Меня она тоже брала с собой — может, хотела приучить к полной опасностей жизни «потомственного революционера» или надеялась усыпить бдительность таможенников, а может, потеряв двух сыновей, была не в силах оставить меня одного в гостинице. Так особо беспокойные мамаши тащат с собой детей даже в кино. На пароме я всегда засыпал. Происходило это, как правило, зимой, ночи стояли холодные, над озером висел густой туман. Во Франции мама на несколько часов оставляла меня у фермеров по фамилии Бо, они жили в доме на берегу. В семействе Бо было то ли шестеро, то ли семеро детей, целая орава маленьких, крепких, румяных и очень глупых крестьянских отпрысков. Меня поили обжигающе горячим кофе, давали свежеиспеченный хлеб и каштаны. Дом Бо — теплый, наполненный ароматом кофе и детскими криками — казался мне раем на земле.
Мне очень нравилась большая наклонная терраса: было здорово ходить там по колено в снегу и притоптывать, слушая, как хрустит ледок…
Два моих младших брата оставались на какое-то время одни в гостиничном номере. Оба они умерли, один — в два года, другой — в три.
Особенно хорошо помню ночь смерти второго брата, хорошенького, белокурого крепкого малыша.

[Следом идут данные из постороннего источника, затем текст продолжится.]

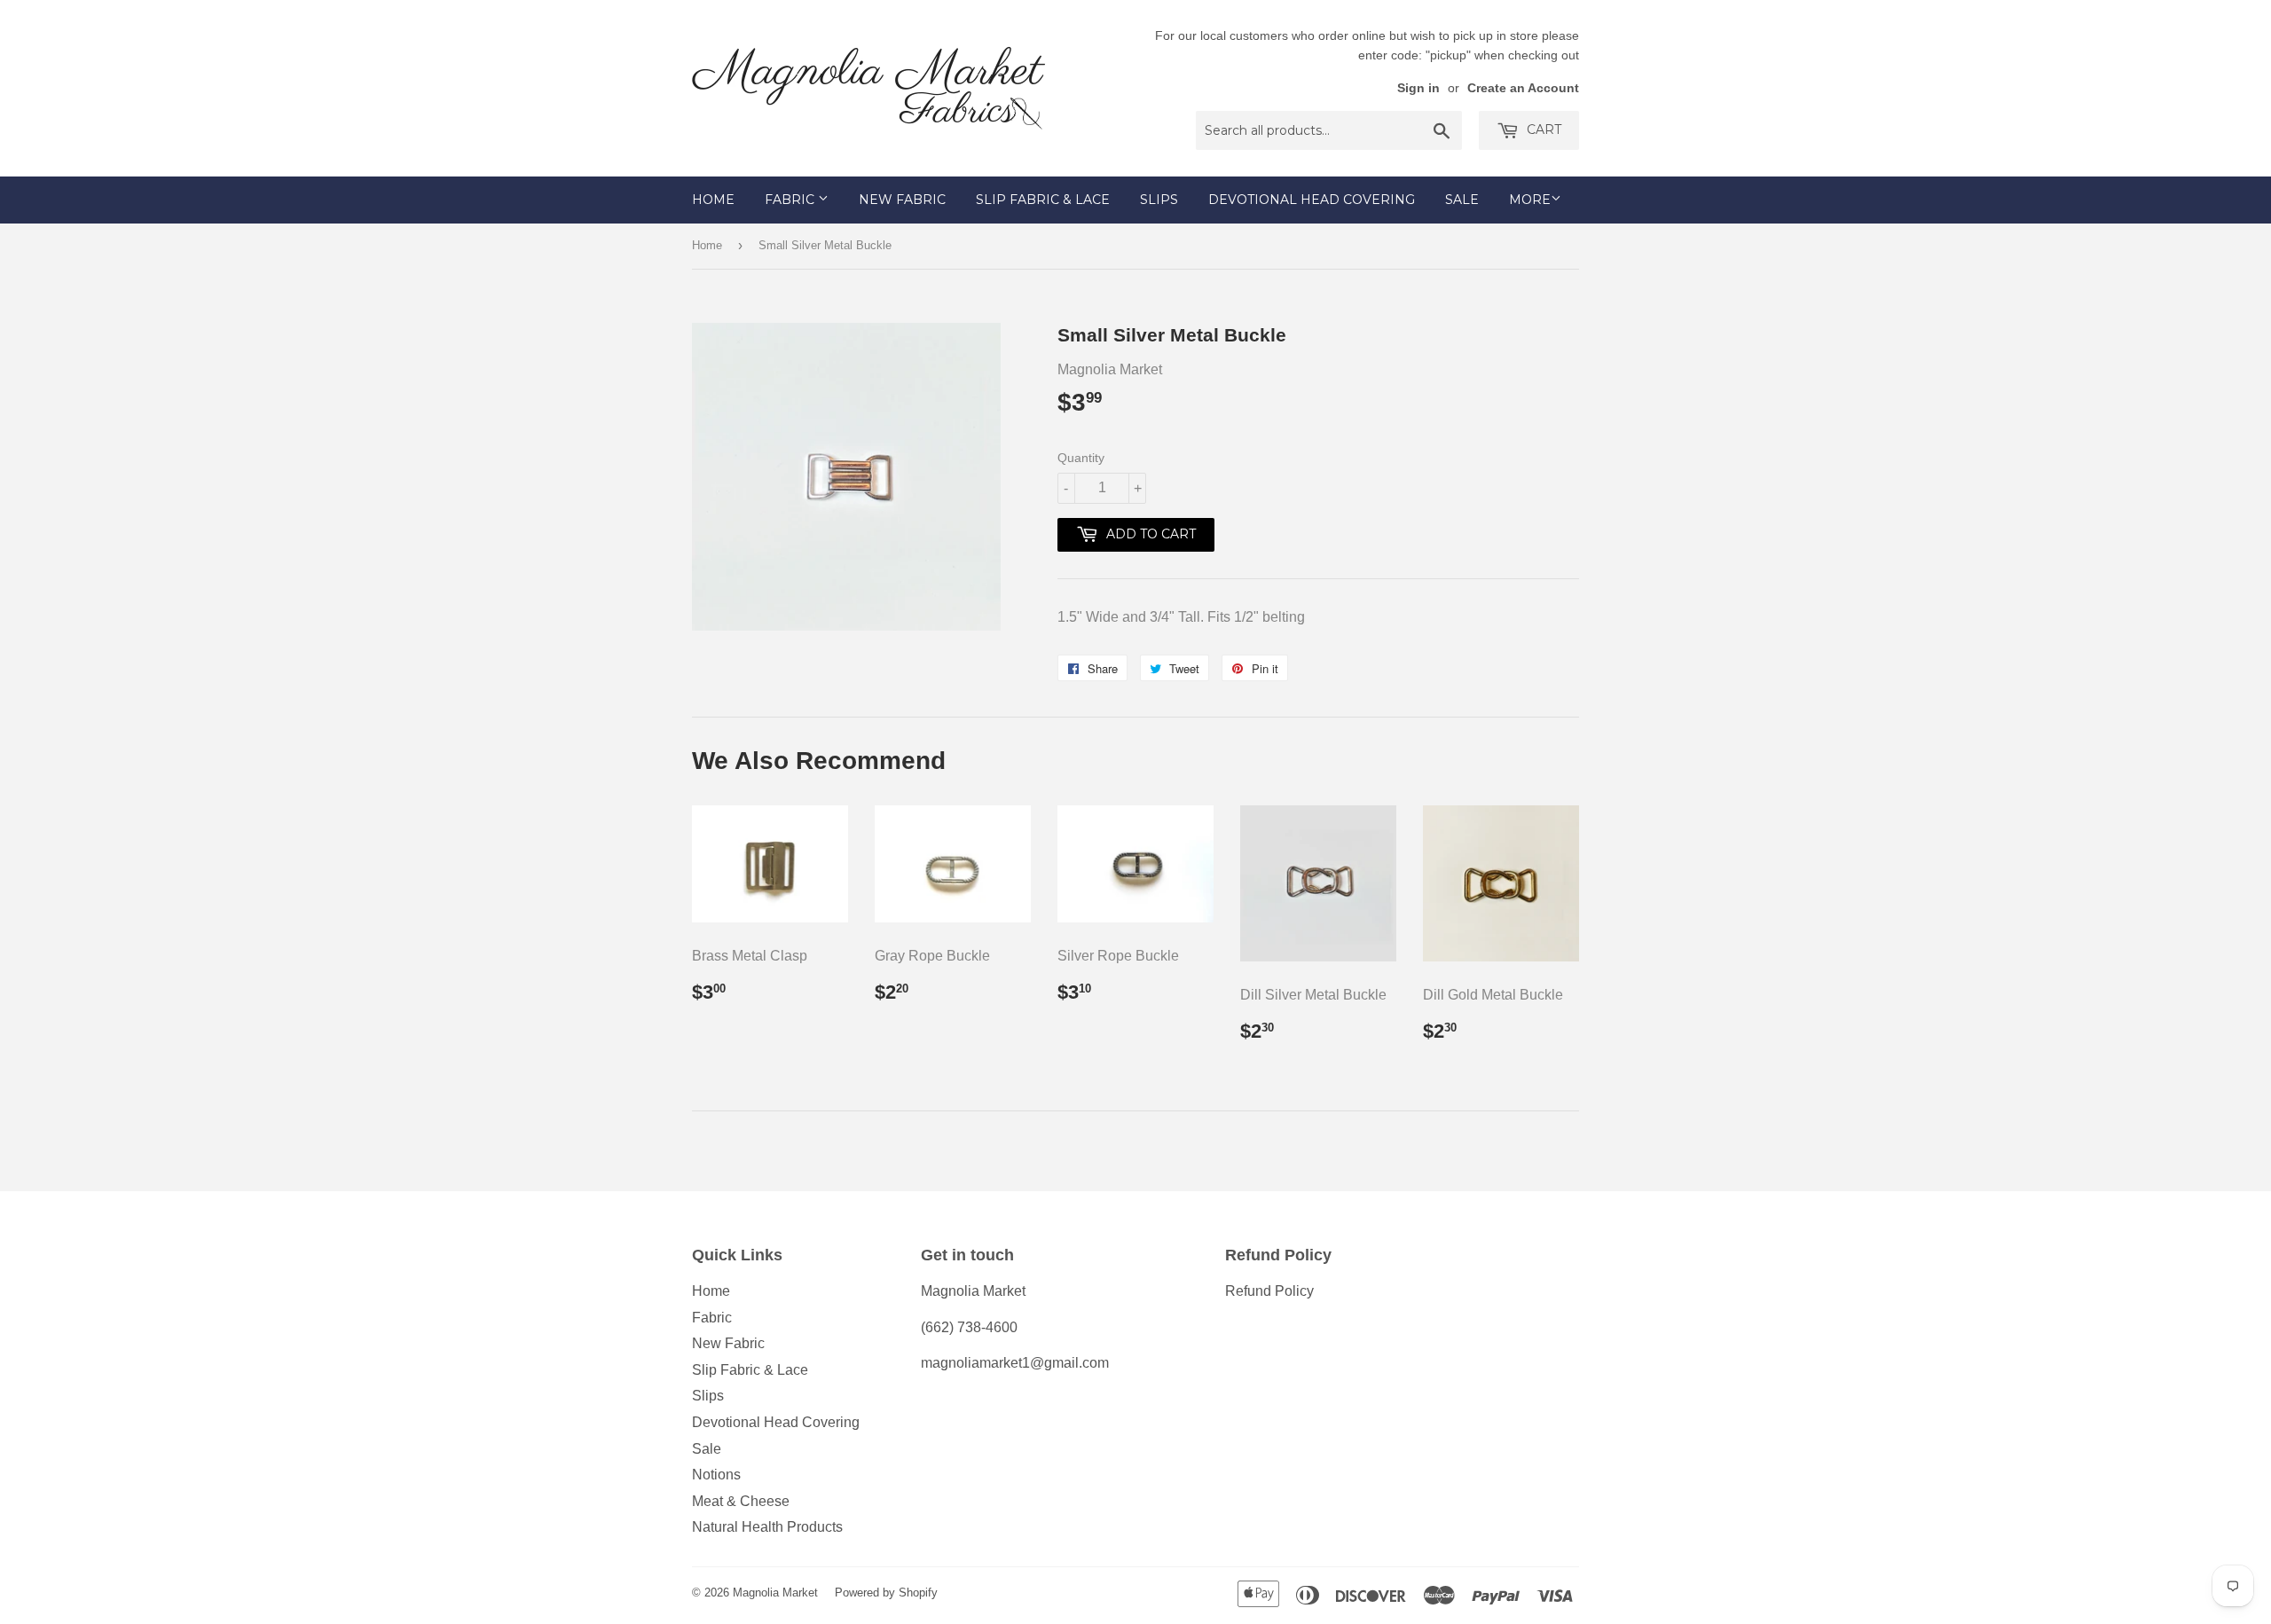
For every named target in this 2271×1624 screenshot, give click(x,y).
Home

Мать стояла в изножье старой кровати с зажженной свечой в руке и смотрела, как уходит ее ребенок. Я сидел у нее в ногах на полу и видел серое от усталости лицо. Мальчик дернулся раз или два, повернул к нам голову, взглянул на нас с немым удивлением и умер. Мать стояла неподвижно, только рука со свечой сильно дрожала. Потом она опомнилась, заметила меня, хотела что-то сказать («Лёня, смерть — естественное явление…»), но лишь печально улыбнулась. Она уложила мертвое тельце сына на свою подушку, взяла меня за руку и отвела к соседке. Тишина, ночь, бледное лицо матери в белой ночной рубашке, ее длинные распущенные волосы… все это напоминало смутный сон. Спустя немного времени она тоже умерла.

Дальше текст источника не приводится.